Saturday, 28 May 2022

Books: 'Queen of Stones' by Emma Tennant (1982)

Lady Arlen alerted me to Tom Cox’s novel Villager, set somewhere that might be Dorset or might be Devon but isn’t quite either, and out last month. He mentions it in a brilliant evocation of a visit to the Isle of Portland and, in passing, called attention to a far older book located in that bleak and wondrous landscape – Emma Tennant’s Queen of Stones from 1982, in which a schoolgirls’ sponsored walk ends in ‘sacrificial rituals in the dark places beneath the clifftops’. I had to get it after that, hadn’t I?

Class, scorn, sexuality, jealousy and dreadful violence mingle in this short book (it seemed more coherent on a race-paced second reading that took about an hour, than spread across several bleary-eyed bedtime sessions) which is a sort of reknitting of Lord of the Flies, in the same way that Emma Tennant mangled a variety of classics in a feminist direction – more superficially as time went by, some critics argued. The girls vary from Class Four of Melplash Primary, who function as a chorus (average age: six and two months), to Bess Plantain, elegant and apparently superior but deeply mixed-up nearly-thirteen-year-old who indentifies rather too closely with Elizabeth I. Suddenly engulfed in ‘the thickest fog ever seen in West Dorset’, the party are separated from their adult leader and wander catastrophically off-course, going missing for the better part of five days. They spend the last bit of this ordeal isolated in a quarry on Portland, where the tensions and fantasies they have brought with them culminate in a terrible, cathartic resolution. Returning to reality, none of them can quite remember how it came about, or choose not to. What happens in the fog, stays in the fog.

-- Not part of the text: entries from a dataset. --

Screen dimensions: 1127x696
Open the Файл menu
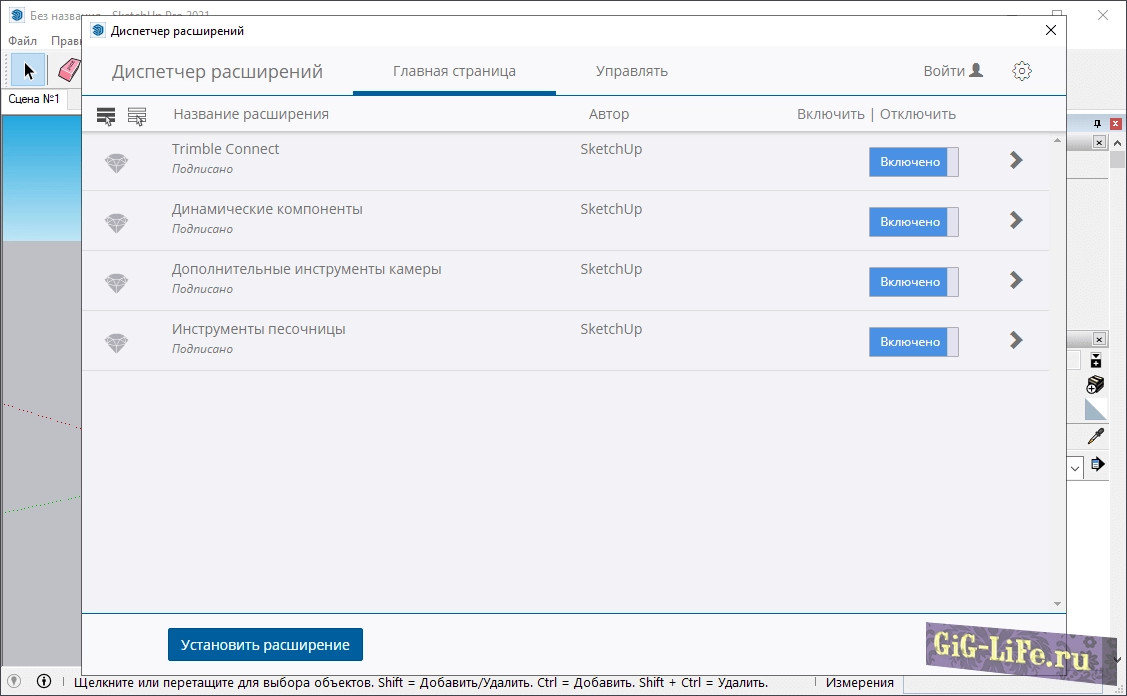tap(22, 41)
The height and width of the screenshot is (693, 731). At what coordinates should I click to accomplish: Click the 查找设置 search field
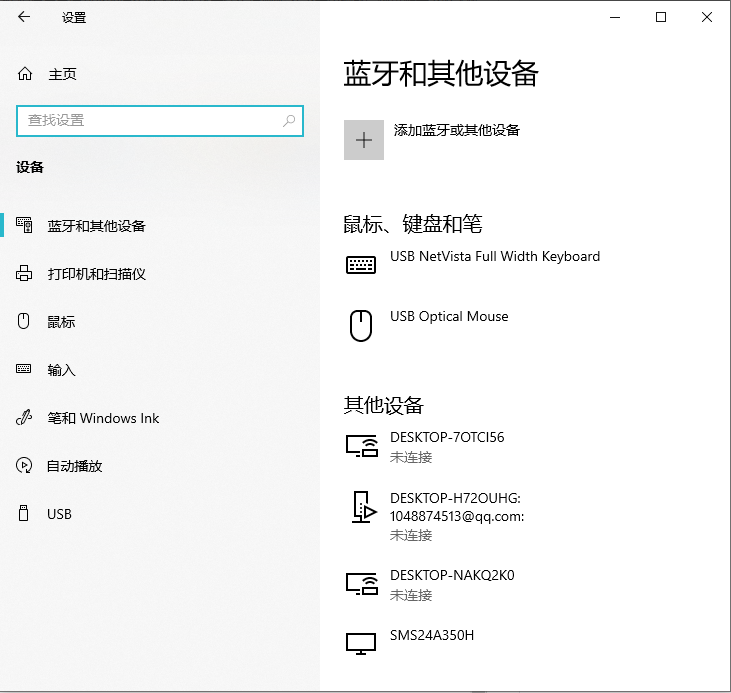point(150,121)
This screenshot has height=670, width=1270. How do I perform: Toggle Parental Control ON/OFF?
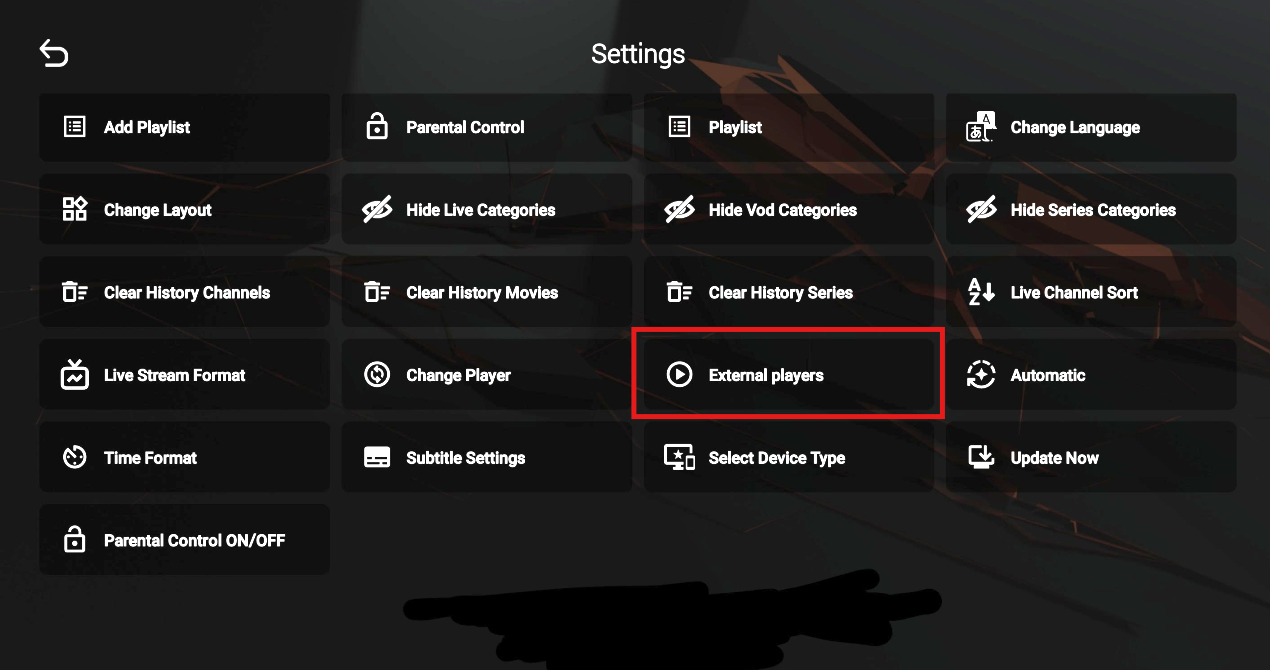pos(185,540)
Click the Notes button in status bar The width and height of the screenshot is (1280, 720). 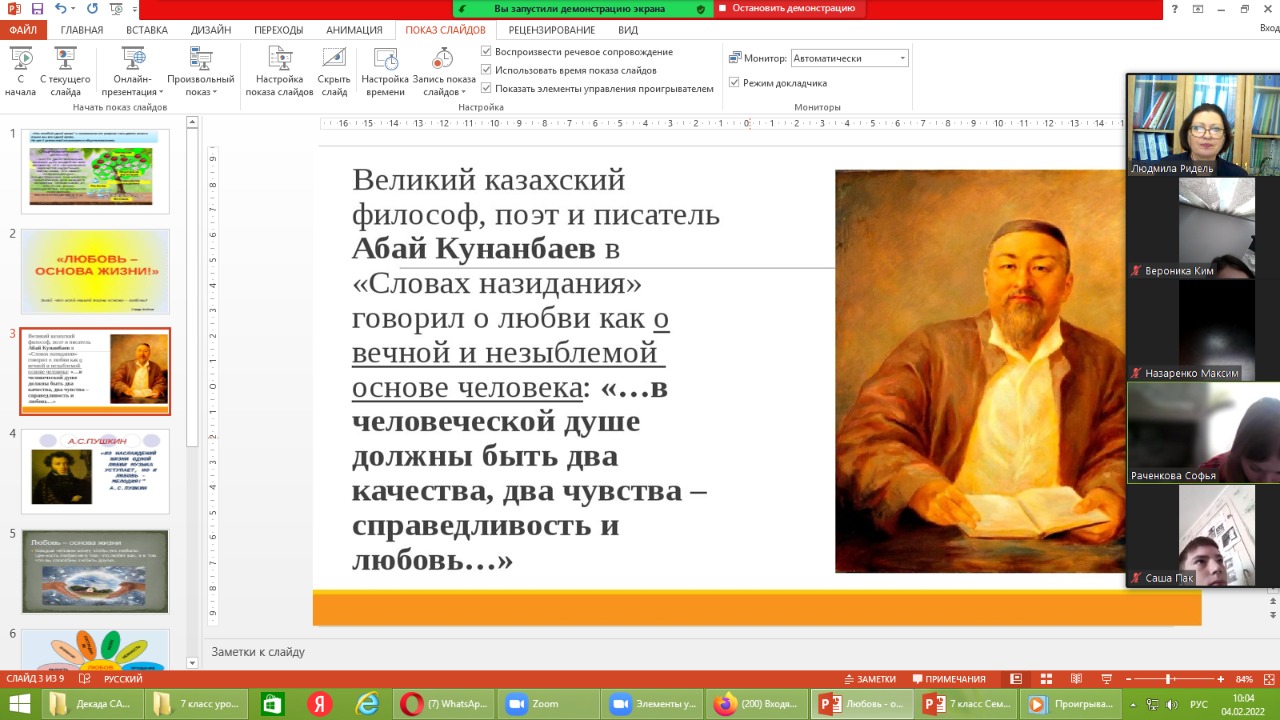pyautogui.click(x=869, y=679)
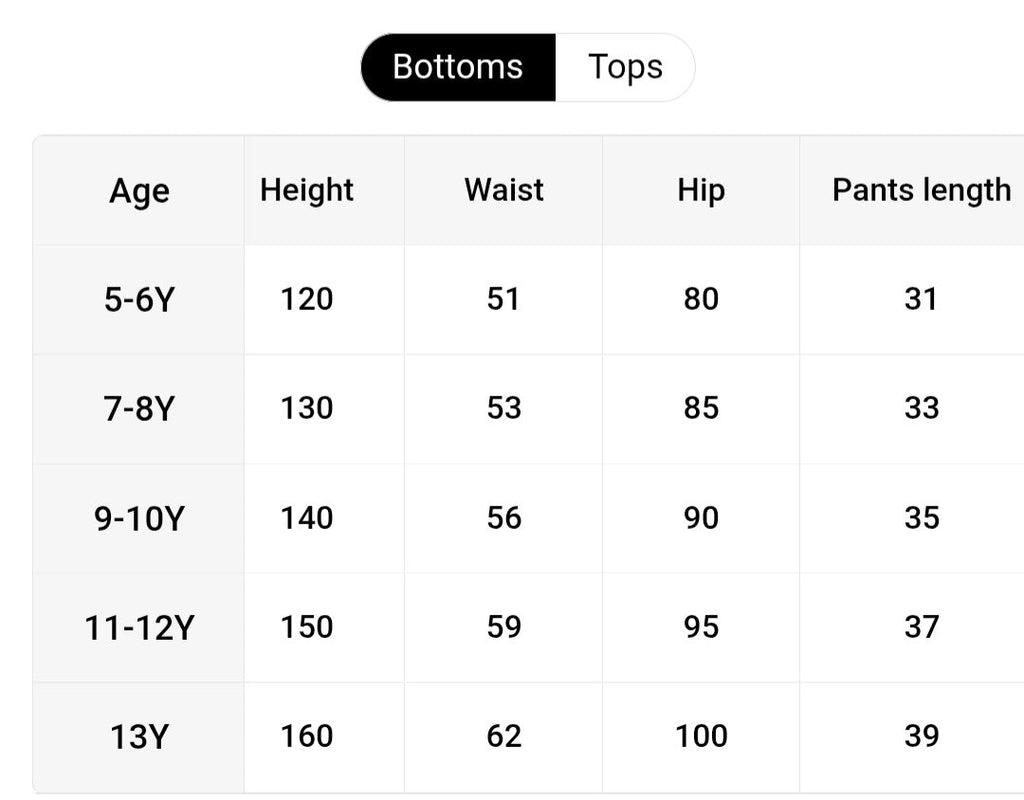Click hip value 90 cell
The image size is (1024, 800).
(x=701, y=519)
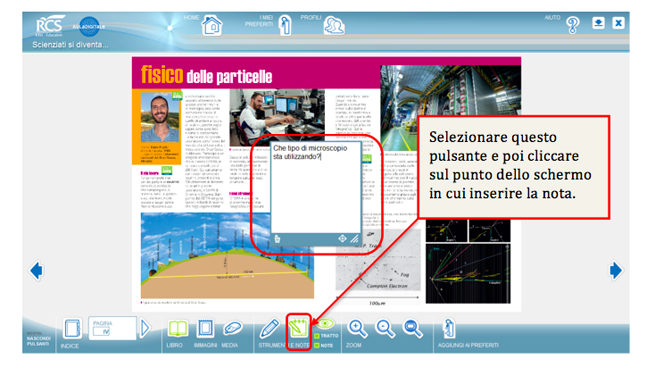Click the Pagina number input field

[102, 331]
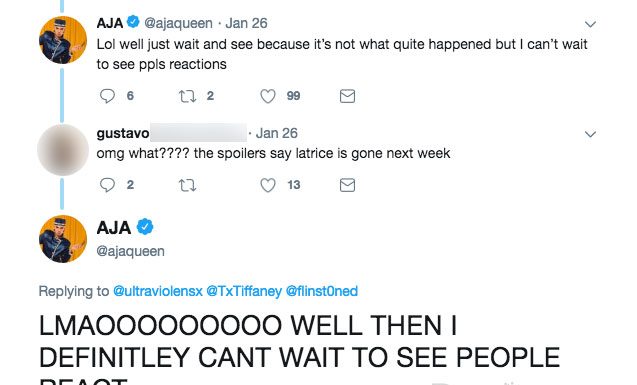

Queen of Stones is brilliant – provided you can take such strong stuff – yet impossible, really, to swallow. Mingled with the elliptical main text which prises beneath the girls’ reactions and experiences are authoritative comments on them by a psychiatrist, a social worker, and a bishop, delivered in their own idioms. The narrative is as fragmentary as the text is intense, and you have to concentrate; you also have to deal with two of the characters being the objects of adult sexual interest in a way which I suspect nobody would dare to write now. The overall effect is still dazzling, but you can’t help wondering if it’s all a trick. The unnamed author was, they state, ‘staying with friends nearby … recovering from an illness’ at the time of the case and decided to occupy their time ‘attempting to reconstruct’ the events. By the end they claim vindication for their version of what happened, but it’s clear that its details are speculation. No 12-year-old could possibly write Laurie Lelandes’s journal; and even the newspaper article on the girls’ disappearance which opens the narrative seems like no local journalism I’ve ever read. Then there is the setting. Now, Emma Tennant had a house in Netherbury for many years, so she knew the area well; and that raises questions about how it is intended to be understood in the book. The girls are on a walk from Beaminster to Melplash, which would be demanding enough for six-year-olds; they disappear on the lane to Mapperton, and wind up ten miles away at Abbotsbury (albeit they make part of that journey in an abandoned landrover). From there they go by boat to Portland and, right at the end, resurface at exactly the point they got lost in the first place, without anyone on the ground having encountered them. Anyone familiar with the landscape knows this is impossible. Did Emma Tennant intend it to be taken literally, or is it merely a set of elements to hang a narrative from, its representation connected only loosely with the real places? Dorset natives will find it hard to suspend their disbelief.

Queen of Stones was critically very well-received in 1982; Emma Tennant’s Tess, a recasting of Thomas Hardy’s great novel twelve years later, less so. But I think I may have to get that too!